On a horse on a cloud... 

I try and take the Bible literally as possible. Is the reference on a horse in Revelation meant as symbolism for battle or literally on a horse? We don't know.


----------



## farmasis

dawg2 said:


> "Rapture" is a new invention from the 1800's. Makes for a good fiction book series.


 
Actually, I think I have documented premillenialism ideas from the first and second century. However, those who do not believe in a rapture love this misguided argument.


----------



## pigpen1

farmasis said:


> On a horse on a cloud...
> 
> I try and take the Bible literally as possible. Is the reference on a horse in Revelation meant as symbolism for battle or literally on a horse? We don't know.



  In a previous discussion that you and I had you said that it was Literial....HUMM????


----------



## farmasis

pigpen1 said:


> In a previous discussion that you and I had you said that it was Literial....HUMM????


 

Like I said, I tend to take it literal.


----------



## pigpen1

farmasis said:


> On a horse on a cloud...
> 
> I try and take the Bible literally as possible. Is the reference on a horse in Revelation meant as symbolism for battle or literally on a horse? We don't know.







farmasis said:


> Like I said, I tend to take it literal.



 Well who is WE?


----------



## farmasis

pigpen1 said:


> Well who is WE?


 
Everyone.

Do you know?


----------



## pigpen1

farmasis said:


> Everyone.
> 
> Do you know?



 Why Yes...Acts 1:9-11

9 And when he had spoken these things, while they beheld, he was taken up; and a cloud received him out of their sight.

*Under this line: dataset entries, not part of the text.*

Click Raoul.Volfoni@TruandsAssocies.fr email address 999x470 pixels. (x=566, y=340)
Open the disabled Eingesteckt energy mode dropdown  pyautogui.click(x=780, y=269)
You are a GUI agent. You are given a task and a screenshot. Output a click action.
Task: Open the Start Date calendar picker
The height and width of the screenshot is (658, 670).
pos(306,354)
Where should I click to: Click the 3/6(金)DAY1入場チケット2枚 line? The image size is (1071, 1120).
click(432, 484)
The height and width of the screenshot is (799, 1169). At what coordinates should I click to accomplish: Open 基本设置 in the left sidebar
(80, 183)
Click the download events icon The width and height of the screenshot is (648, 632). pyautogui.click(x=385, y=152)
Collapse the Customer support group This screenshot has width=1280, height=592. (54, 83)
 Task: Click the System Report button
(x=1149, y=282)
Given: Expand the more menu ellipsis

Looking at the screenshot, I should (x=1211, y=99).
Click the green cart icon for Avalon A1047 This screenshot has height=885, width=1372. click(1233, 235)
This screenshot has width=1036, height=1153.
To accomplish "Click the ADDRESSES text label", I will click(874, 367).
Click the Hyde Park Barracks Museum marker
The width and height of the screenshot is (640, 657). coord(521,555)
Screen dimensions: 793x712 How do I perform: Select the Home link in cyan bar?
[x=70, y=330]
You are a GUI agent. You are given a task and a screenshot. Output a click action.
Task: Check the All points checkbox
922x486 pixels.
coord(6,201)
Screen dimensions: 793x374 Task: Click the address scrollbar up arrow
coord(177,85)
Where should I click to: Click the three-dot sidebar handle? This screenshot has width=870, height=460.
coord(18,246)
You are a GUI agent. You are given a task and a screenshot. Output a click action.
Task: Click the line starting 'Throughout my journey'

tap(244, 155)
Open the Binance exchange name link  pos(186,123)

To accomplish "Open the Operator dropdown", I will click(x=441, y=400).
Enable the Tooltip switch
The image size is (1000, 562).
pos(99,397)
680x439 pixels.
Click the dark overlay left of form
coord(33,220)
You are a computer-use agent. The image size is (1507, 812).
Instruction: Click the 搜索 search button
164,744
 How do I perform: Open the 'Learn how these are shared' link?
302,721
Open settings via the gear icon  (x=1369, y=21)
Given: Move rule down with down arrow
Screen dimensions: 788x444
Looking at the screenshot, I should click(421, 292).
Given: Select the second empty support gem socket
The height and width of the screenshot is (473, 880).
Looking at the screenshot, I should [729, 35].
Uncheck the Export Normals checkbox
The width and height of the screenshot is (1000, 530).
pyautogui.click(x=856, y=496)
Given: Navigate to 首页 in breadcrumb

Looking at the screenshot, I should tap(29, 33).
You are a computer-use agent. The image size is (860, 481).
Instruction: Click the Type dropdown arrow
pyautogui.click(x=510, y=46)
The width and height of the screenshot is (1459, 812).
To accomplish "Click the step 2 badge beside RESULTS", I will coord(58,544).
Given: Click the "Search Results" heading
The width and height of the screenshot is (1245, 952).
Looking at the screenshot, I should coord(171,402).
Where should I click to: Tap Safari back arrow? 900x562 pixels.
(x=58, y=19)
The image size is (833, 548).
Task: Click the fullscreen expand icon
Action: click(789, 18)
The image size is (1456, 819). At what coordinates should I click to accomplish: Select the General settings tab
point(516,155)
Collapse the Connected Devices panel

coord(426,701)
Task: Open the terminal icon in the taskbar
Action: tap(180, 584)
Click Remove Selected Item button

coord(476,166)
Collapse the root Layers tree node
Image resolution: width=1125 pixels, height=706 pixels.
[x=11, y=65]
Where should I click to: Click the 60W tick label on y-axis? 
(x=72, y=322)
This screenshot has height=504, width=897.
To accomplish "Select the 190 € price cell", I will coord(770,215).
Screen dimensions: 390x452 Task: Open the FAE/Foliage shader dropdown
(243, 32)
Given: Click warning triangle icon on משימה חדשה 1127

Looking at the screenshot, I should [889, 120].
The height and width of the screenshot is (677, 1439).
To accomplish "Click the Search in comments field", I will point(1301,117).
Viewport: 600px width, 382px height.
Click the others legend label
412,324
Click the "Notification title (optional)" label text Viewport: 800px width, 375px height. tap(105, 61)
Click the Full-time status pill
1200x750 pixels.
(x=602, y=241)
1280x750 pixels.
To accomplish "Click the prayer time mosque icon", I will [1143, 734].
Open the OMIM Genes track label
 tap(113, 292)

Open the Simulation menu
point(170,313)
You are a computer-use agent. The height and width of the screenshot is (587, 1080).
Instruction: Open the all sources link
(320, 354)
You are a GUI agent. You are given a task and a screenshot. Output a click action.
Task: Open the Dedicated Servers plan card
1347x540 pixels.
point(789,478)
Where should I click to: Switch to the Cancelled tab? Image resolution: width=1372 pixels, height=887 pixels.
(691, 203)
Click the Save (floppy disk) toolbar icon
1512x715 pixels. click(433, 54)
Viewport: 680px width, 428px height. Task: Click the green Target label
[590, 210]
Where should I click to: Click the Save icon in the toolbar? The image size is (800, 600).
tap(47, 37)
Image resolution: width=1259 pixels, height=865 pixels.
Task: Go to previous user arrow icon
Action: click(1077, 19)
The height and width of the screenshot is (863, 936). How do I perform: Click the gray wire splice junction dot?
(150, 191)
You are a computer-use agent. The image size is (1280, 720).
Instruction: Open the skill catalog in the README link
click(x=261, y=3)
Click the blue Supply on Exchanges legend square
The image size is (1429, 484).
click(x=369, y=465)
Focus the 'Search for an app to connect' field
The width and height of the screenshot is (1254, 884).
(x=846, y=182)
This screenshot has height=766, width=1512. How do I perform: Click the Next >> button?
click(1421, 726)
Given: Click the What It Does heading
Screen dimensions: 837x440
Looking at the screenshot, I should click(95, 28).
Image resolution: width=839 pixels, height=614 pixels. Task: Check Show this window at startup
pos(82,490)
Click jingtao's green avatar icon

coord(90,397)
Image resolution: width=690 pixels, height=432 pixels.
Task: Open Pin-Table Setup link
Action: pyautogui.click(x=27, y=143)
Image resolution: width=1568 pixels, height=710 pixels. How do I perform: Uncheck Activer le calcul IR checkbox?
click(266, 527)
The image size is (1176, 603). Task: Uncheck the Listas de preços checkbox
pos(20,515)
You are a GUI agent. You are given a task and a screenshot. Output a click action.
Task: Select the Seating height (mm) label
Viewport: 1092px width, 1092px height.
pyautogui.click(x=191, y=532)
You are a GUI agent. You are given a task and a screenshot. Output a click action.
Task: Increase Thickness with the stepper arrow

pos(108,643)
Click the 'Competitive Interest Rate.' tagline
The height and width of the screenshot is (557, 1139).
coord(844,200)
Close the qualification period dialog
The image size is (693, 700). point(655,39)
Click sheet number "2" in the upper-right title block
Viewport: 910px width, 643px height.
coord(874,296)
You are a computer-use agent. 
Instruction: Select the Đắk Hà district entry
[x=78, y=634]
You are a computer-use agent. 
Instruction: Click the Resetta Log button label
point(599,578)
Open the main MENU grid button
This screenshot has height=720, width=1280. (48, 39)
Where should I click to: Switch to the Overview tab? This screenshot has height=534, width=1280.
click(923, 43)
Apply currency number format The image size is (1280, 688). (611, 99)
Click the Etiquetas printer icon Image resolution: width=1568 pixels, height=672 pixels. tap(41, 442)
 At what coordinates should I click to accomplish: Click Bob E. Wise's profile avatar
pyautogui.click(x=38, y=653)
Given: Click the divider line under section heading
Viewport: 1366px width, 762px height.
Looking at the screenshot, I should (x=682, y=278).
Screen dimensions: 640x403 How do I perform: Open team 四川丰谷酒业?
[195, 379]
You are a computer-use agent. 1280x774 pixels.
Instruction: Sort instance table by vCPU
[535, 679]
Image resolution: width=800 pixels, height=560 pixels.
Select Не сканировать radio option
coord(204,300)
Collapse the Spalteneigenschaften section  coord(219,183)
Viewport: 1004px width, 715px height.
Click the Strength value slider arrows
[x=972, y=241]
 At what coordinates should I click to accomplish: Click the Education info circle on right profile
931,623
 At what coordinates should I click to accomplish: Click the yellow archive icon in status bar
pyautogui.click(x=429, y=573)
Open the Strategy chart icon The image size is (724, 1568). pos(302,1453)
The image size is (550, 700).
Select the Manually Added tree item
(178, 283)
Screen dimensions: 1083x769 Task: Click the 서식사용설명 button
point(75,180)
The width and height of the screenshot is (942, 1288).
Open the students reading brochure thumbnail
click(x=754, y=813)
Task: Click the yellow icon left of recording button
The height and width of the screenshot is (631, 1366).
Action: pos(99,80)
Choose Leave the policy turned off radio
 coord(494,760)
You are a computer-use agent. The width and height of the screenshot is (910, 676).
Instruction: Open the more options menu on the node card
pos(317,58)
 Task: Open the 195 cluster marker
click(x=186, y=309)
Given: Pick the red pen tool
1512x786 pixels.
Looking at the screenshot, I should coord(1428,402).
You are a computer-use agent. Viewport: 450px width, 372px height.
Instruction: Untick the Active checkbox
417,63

10 And while they looked stedfastly toward heaven as he went up, behold, two men stood by them in white apparel;

11 Which also said, Ye men of Galilee, why stand ye gazing up into heaven? this same Jesus, which is taken up from you into heaven, shall so come in like manner as ye have seen him go into heaven.KJV


----------



## tell sackett

tomtlb66,
See what I mean?
Do you like your's with extra butter?


----------



## Ronnie T

For me, Jesus' teaching makes it clear(for me) that He came to this world to become the sacrafice for the sins of the world; to teach us about God; to give us an example of how to live; to instruct us in the new law of love.

He did not come to establish a kingdom upon the earth.  He clearly made that statement.

He taugh the virgins to have their lamps ready because you better be ready when Christ returns.

Some of you acknowledge that scripture doesn't use the word rapture, and then you use it.  If the scripture doesn't use rapture, please says it the way the scripture says it.  That way we people who go by the scripture will know what you're talking about.

Much of what people expect will happen in the future has already happened.  Long long ago.

Now I await the coming of the Lord to gather up His church and take us home.  The rest will be judged and sent to the lake of fire.

Christ doesn't want the planet.
He lowered himself once.  That's all we get.

At least, that's what I think.
It'll all work itself out.


----------



## farmasis

pigpen1 said:


> Why Yes...Acts 1:9-11
> 
> 9 And when he had spoken these things, while they beheld, he was taken up; and a cloud received him out of their sight.
> 
> 10 And while they looked stedfastly toward heaven as he went up, behold, two men stood by them in white apparel;
> 
> 11 Which also said, Ye men of Galilee, why stand ye gazing up into heaven? this same Jesus, which is taken up from you into heaven, shall so come in like manner as ye have seen him go into heaven.KJV


 
In a like manner.

That doesn't mean the exact manner.

Just as Revelation says he is returning on a horse.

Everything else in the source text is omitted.